Identity and product designer Ben Pierrat offers a complete brand identity for sale. His brand Hessian comes with a name, website, diverse style elements, many logos and all the other elements that make a good identity. The only thing the buyer has to come up with is the product or service that the brand wants to sale.
Hessian’s brand identity is priced at $18,000. The interesting question addressed by this experiment is if it will be possible to create a complete brand identity from scratch without defining the product that it should sell. Pierrat, designer and co-founder of social shopping platform Svpply, works the other way around with this idea. He does not wait for a company that asks him to create a brand identity, but he just starts and sells the complete design as a ready-to-cook product.
The Hessian brand has a great, professional look-and-feel, and offers everything a serious company needs. For $18,000 you will get the name, URL, Twitter account, Tumblr account, 20+ logo and other designs, 10+ T-shirt designs, 8 repeating patterns, 1 website theme, 1 app user interface theme, 5 app icons, a brand book with guiding principles and 30 hours custom design time (for transitioning the brand to buyer’s needs).
Recently we wrote an article about Indie Architecture’ and the trend of architects who start to design and develop without clients or assignments. What Pierrat is doing here could be considered Indie Design — he simply creates his own world in design, hoping to find some kind of market for it. Working independently from a client may be insecure, but it also offers a lot of freedom in the design process. All constraints that clients usually come up with are not there (yet).
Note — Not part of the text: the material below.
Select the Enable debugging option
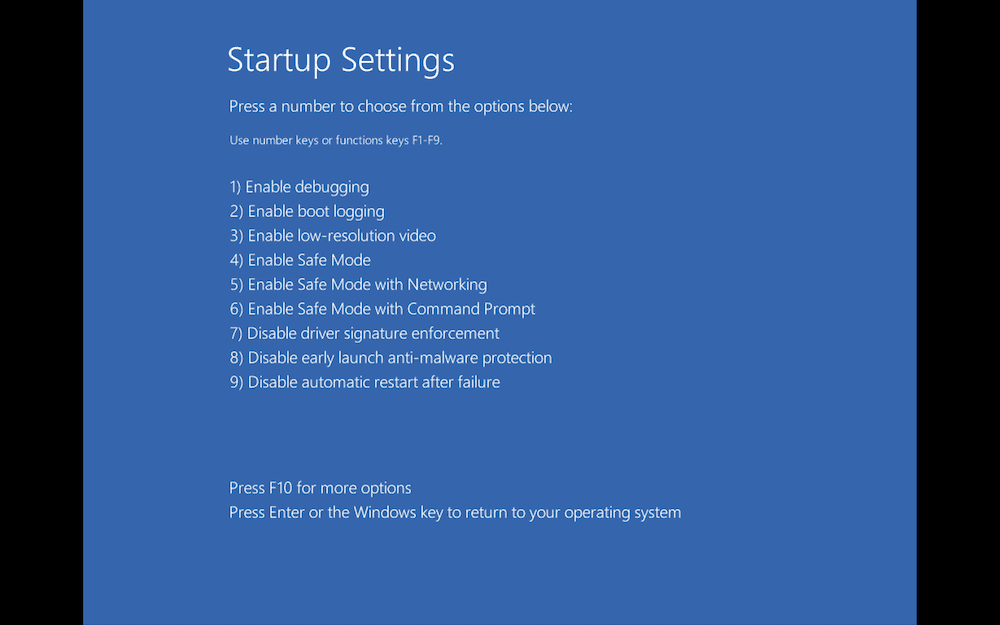The width and height of the screenshot is (1000, 625). tap(299, 187)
There must be someone around who is in desperate need of a brand identity and thinks “Wow, this work represents exactly what I want my company to be”. Well, the work is already done, and for $18.000 its your identity.
The interesting aspect of this first pre-fabricated brand identity is that it already has a pretty big awareness, thanks to all the blog posts written about it. Pierrat’s initiative considers design not as a tailor-made product any more, but as pre-fabricated concept. That potentially changes the role of the designer.